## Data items
━━━━━━━━━━

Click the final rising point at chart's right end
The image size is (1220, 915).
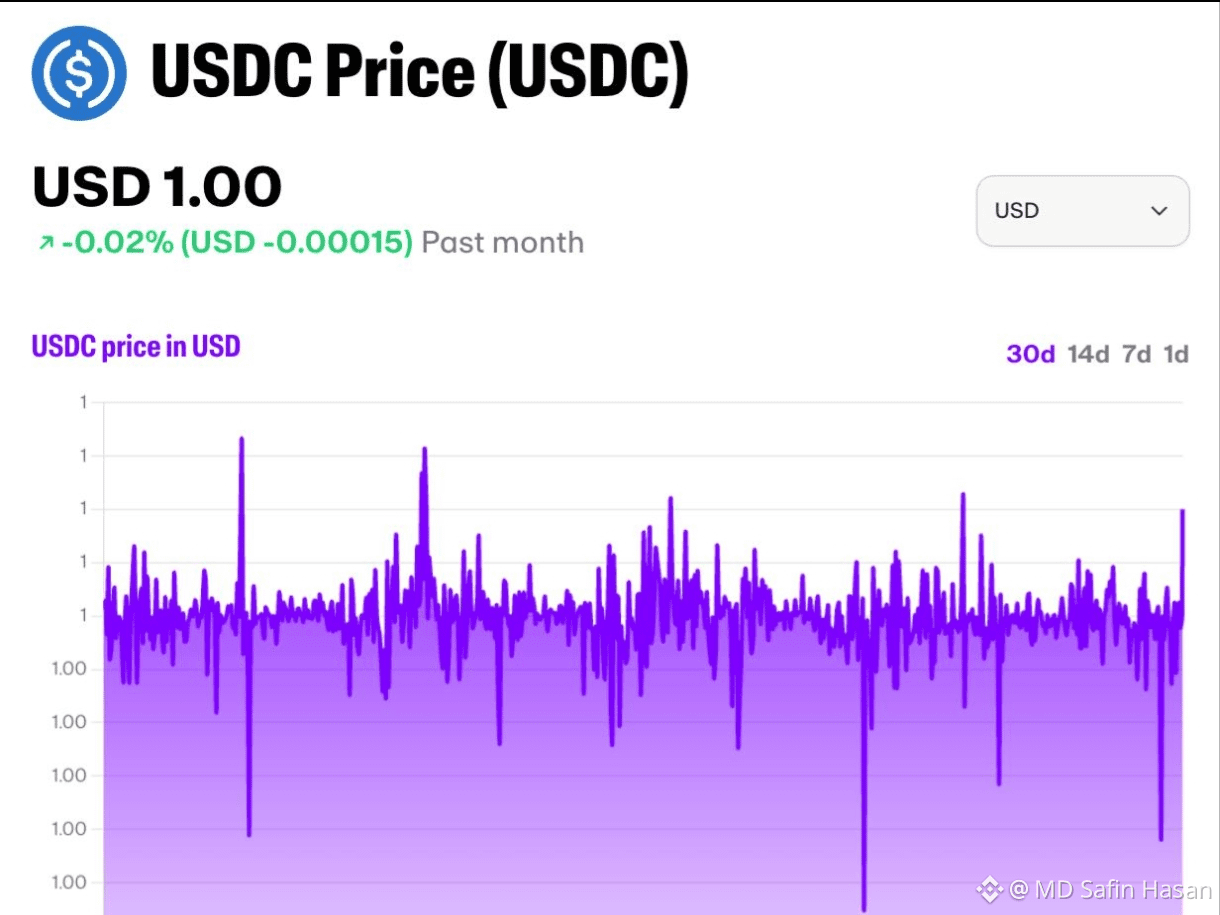click(1182, 512)
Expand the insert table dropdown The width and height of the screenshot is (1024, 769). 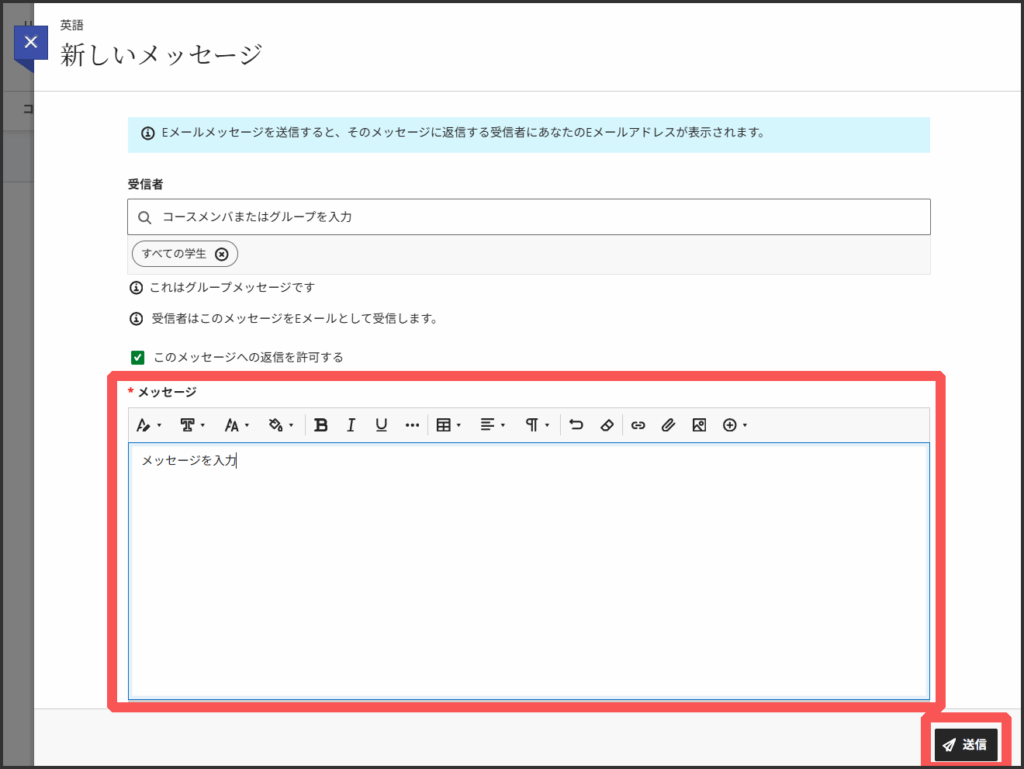pos(448,425)
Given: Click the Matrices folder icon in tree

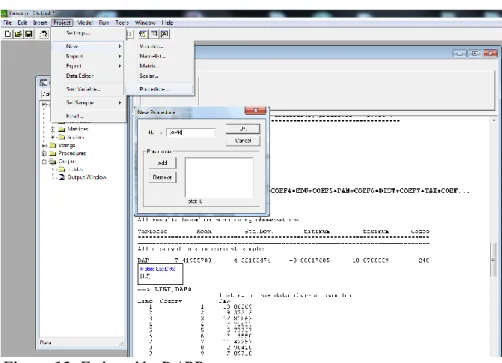Looking at the screenshot, I should point(62,129).
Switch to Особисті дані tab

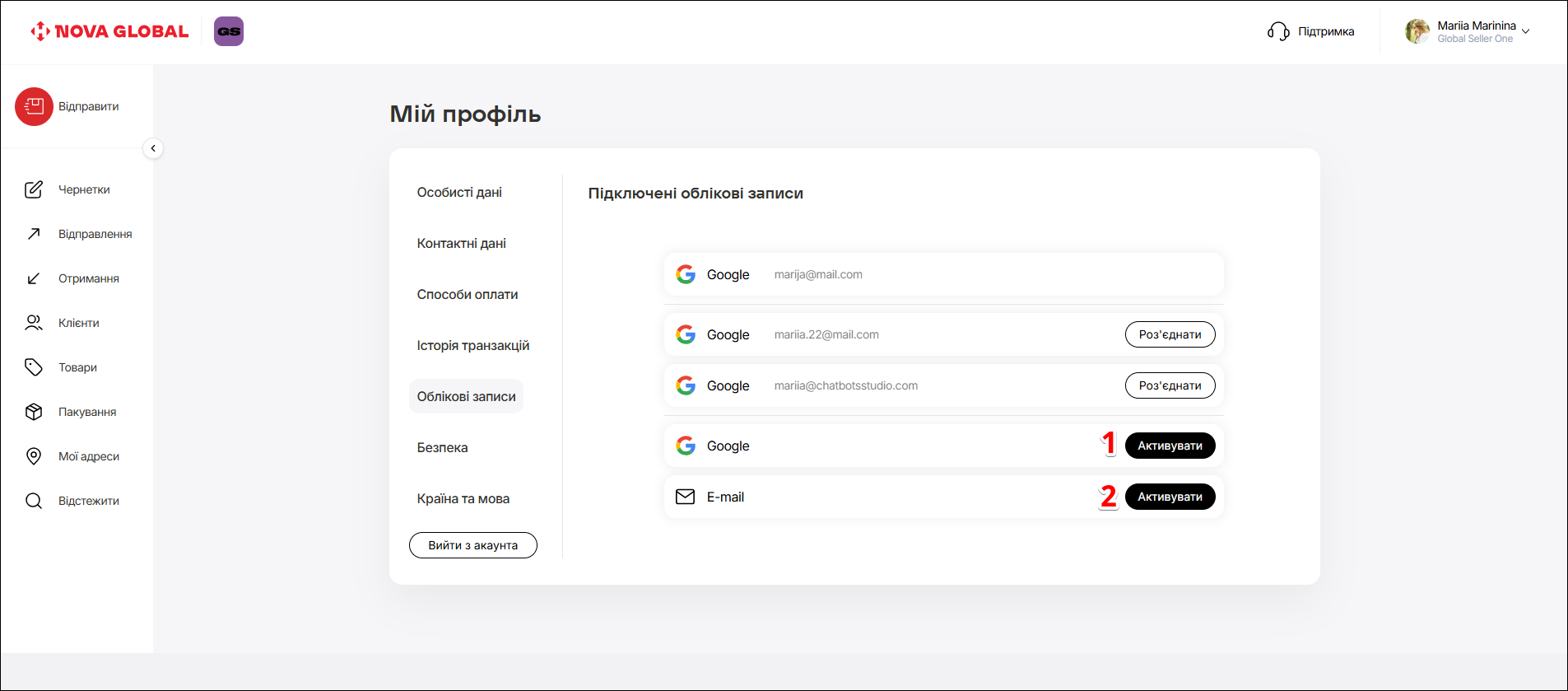tap(459, 193)
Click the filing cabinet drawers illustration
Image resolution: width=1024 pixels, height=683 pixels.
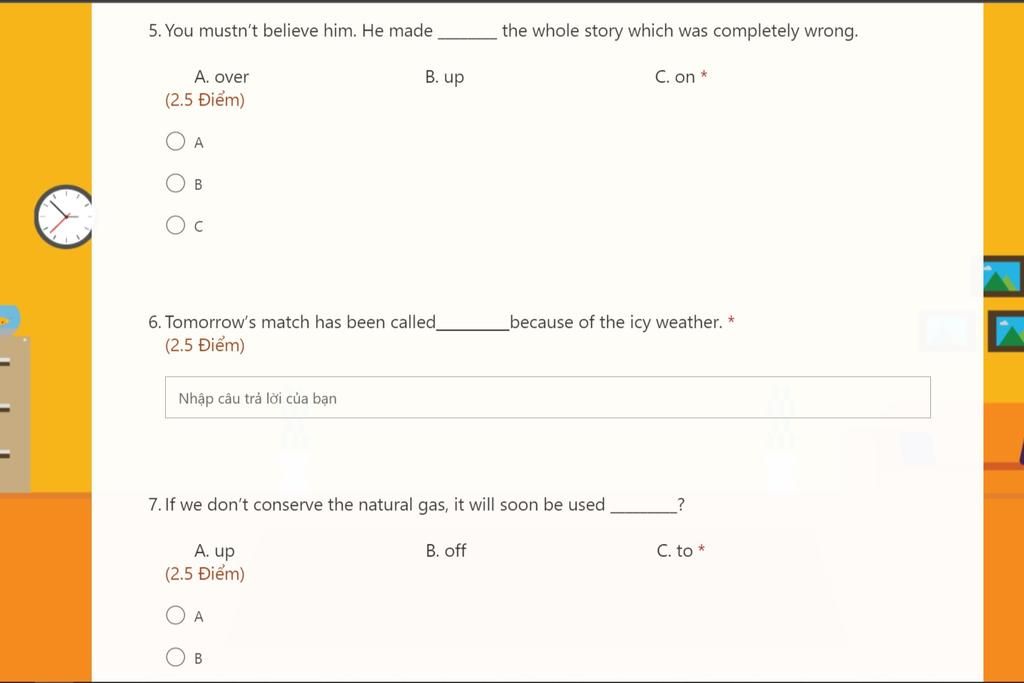[x=15, y=415]
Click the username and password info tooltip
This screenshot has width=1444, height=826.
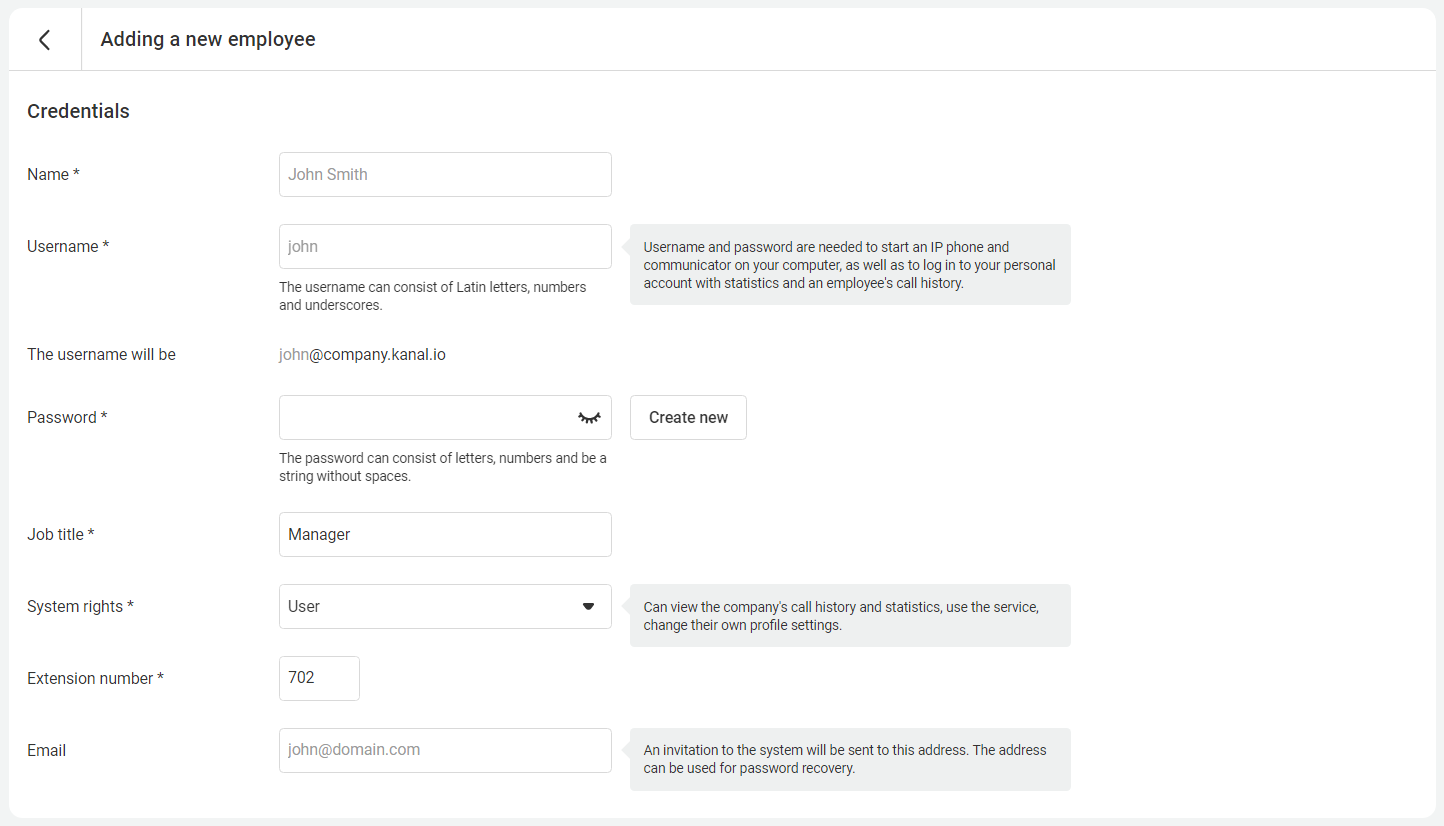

━━━━━━━━━━

## WHAT TO WORK ON
Both the line containing "Switch to Особисті дані tab" and the last line of the records above belong in the exact copy, along with every line between them; pictures do not.

## ANSWER FOR THE TASK
Switch to Особисті дані tab

tap(459, 193)
Click the filing cabinet drawers illustration
Image resolution: width=1024 pixels, height=683 pixels.
[x=15, y=415]
Click the username and password info tooltip
This screenshot has width=1444, height=826.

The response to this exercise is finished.